• _Data for the task_:
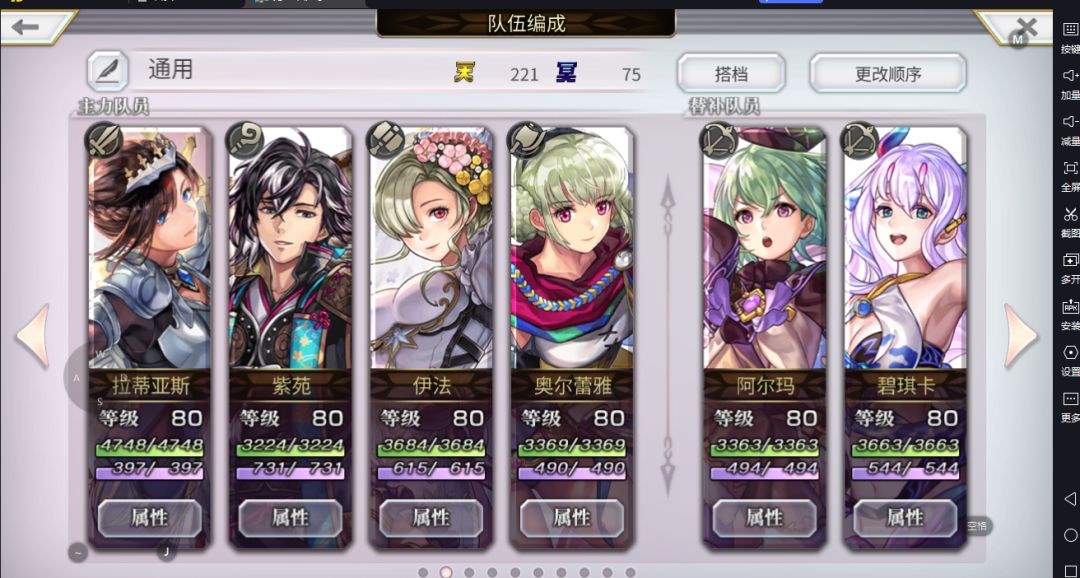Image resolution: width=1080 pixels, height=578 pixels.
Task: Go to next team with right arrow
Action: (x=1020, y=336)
* * *
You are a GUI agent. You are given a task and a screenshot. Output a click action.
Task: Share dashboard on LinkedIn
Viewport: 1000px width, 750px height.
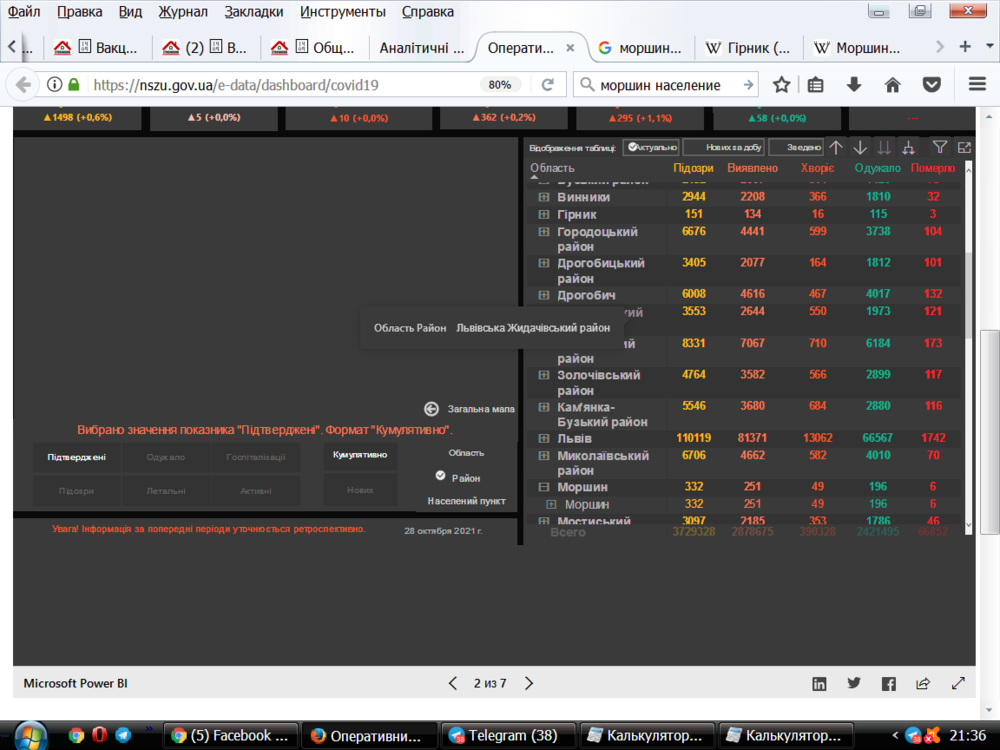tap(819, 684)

• _Stated task_: Extract the records from the line containing "You are a GUI" through the line containing "tap(819, 684)", copying those lines unchanged. Leave the picture out.

• _Solution to this exercise_:
You are a GUI agent. You are given a task and a screenshot. Output a click action.
Task: Share dashboard on LinkedIn
Viewport: 1000px width, 750px height.
tap(819, 684)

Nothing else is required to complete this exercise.